▶ _Selected text_
◇ ◇ ◇ ◇ ◇ ◇ ◇

"He-Man and the Masters of the Universe" hit the airwaves in the U.S. in September 1983 and only lasted about two years. But switch on the TV (or check your device) and you'll find the show's characters still gainfully employed—not in reruns, but in advertising. The MOTU crew appears in the latest "Great Answers" Geico ad from The Martin Agency, while in the U.K. He-Man and Skeletor engage in a little "Dirty Dancing" for price-comparison site Moneysupermarket.com. And not too long ago, Skeletor left Castle Grayskull to troll Honda's Twitter and Instagram feeds.
There's a good reason these ridiculous, and ridiculously muscled, kids' fantasy characters are so popular today: they remind us of a more innocent time.
Cartoon stars have a long tradition of moonlighting in advertising. In their heyday, Fred Flintstone and Barney Rubble pitched cigarettes on prime time. The Peanuts gang provided a lovable face for insurance giant MetLife. But the Masters of the Universe, along with other children's characters, have lately resurfaced as part of a nostalgia trend that continues to sweep pop culture. British viewers have seen Scooby-Doo trying to get a mortgage for Halifax Bank and the Muppets promoting bakery brand Warburtons. Meanwhile, popular U.S. shows like "Stranger Things," "The Goldbergs" and "This Is Us" hark back to earlier decades.
Kids to executives
"Nostalgia sells," says Christopher Byrne, a toy industry consultant and content director at toy information site Toys, Tots, Pets & More. Given today's age of fragmented media, "'He-Man and the Masters of the Universe' is probably one of the last real programs that impacted a generation as a whole," says Byrne. That means the characters have the power to capture the attention of a particular audience, namely the former 5-to-9-year-old kids who grew up watching.
There's also the fact that some of those little He-Man fans are now ad executives.

◇ ◇ ◇ ◇ ◇ ◇ ◇

▶ _Extracted records_
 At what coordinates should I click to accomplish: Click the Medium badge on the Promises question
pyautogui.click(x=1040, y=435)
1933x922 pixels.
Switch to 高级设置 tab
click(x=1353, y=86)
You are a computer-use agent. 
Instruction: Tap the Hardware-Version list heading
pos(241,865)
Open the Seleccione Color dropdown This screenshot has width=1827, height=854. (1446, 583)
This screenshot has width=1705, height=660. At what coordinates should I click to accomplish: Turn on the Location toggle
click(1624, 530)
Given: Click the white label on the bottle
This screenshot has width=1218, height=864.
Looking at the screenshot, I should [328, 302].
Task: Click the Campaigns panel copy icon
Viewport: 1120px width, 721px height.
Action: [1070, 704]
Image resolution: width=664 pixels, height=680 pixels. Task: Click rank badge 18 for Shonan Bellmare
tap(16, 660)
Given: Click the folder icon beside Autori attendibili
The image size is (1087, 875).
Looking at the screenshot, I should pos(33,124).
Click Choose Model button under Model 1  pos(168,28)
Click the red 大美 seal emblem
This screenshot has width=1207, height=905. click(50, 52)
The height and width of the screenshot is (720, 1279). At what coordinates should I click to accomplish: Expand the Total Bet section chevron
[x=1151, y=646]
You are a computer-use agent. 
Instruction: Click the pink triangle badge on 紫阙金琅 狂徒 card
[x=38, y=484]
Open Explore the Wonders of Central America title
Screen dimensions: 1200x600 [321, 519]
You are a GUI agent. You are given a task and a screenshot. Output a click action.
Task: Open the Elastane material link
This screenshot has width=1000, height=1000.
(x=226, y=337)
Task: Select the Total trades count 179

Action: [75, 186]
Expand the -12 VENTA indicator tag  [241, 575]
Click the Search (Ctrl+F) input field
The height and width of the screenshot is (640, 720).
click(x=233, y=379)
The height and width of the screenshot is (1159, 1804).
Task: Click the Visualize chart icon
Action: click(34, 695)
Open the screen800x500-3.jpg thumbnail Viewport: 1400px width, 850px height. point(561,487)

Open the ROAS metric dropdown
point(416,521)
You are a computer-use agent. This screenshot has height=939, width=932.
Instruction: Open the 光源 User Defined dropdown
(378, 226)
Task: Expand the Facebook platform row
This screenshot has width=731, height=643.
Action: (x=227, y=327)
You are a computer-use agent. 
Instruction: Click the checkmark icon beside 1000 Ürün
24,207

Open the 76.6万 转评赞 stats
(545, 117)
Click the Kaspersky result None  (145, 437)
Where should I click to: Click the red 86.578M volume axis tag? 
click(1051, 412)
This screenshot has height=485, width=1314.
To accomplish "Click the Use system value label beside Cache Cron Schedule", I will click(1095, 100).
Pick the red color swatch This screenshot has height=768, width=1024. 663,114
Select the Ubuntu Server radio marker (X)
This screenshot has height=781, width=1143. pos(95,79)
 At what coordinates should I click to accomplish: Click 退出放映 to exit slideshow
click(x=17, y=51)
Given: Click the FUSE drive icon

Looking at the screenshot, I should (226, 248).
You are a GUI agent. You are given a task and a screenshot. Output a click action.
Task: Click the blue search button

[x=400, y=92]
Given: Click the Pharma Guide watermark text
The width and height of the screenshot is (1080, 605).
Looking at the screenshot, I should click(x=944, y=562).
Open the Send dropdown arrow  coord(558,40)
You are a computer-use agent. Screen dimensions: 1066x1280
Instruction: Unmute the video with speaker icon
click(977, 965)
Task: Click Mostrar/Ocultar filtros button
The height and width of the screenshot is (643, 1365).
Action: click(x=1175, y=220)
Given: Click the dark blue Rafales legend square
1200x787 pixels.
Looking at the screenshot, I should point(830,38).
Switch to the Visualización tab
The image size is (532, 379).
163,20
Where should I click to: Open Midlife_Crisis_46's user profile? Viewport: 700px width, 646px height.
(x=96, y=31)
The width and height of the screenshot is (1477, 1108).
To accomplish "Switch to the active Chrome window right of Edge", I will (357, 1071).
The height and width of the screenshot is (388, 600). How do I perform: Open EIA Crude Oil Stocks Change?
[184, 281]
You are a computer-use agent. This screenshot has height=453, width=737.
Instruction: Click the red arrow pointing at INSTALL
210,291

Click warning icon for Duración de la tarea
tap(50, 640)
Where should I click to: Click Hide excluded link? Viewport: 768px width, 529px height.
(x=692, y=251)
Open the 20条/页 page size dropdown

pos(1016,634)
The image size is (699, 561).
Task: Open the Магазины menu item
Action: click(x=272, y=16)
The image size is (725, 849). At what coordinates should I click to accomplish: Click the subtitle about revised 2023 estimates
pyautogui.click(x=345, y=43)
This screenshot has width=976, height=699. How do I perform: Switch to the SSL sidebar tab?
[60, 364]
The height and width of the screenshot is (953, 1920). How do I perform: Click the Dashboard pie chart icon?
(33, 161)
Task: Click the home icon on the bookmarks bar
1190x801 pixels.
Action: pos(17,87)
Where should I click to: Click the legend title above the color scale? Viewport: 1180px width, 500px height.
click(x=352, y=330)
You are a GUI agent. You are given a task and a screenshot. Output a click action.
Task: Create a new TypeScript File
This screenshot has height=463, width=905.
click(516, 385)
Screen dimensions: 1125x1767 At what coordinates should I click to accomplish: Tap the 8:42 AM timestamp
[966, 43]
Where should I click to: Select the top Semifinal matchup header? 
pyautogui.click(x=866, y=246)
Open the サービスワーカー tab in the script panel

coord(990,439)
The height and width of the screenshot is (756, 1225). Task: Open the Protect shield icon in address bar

◇ ◇ ◇ ◇ ◇ ◇ ◇

▶ _What you need to do_
Write out the stretch of the He-Man advertising article above from "There's a good" through "to earlier decades.", word for word.

▶ _Reply to the exercise_
There's a good reason these ridiculous, and ridiculously muscled, kids' fantasy characters are so popular today: they remind us of a more innocent time.
Cartoon stars have a long tradition of moonlighting in advertising. In their heyday, Fred Flintstone and Barney Rubble pitched cigarettes on prime time. The Peanuts gang provided a lovable face for insurance giant MetLife. But the Masters of the Universe, along with other children's characters, have lately resurfaced as part of a nostalgia trend that continues to sweep pop culture. British viewers have seen Scooby-Doo trying to get a mortgage for Halifax Bank and the Muppets promoting bakery brand Warburtons. Meanwhile, popular U.S. shows like "Stranger Things," "The Goldbergs" and "This Is Us" hark back to earlier decades.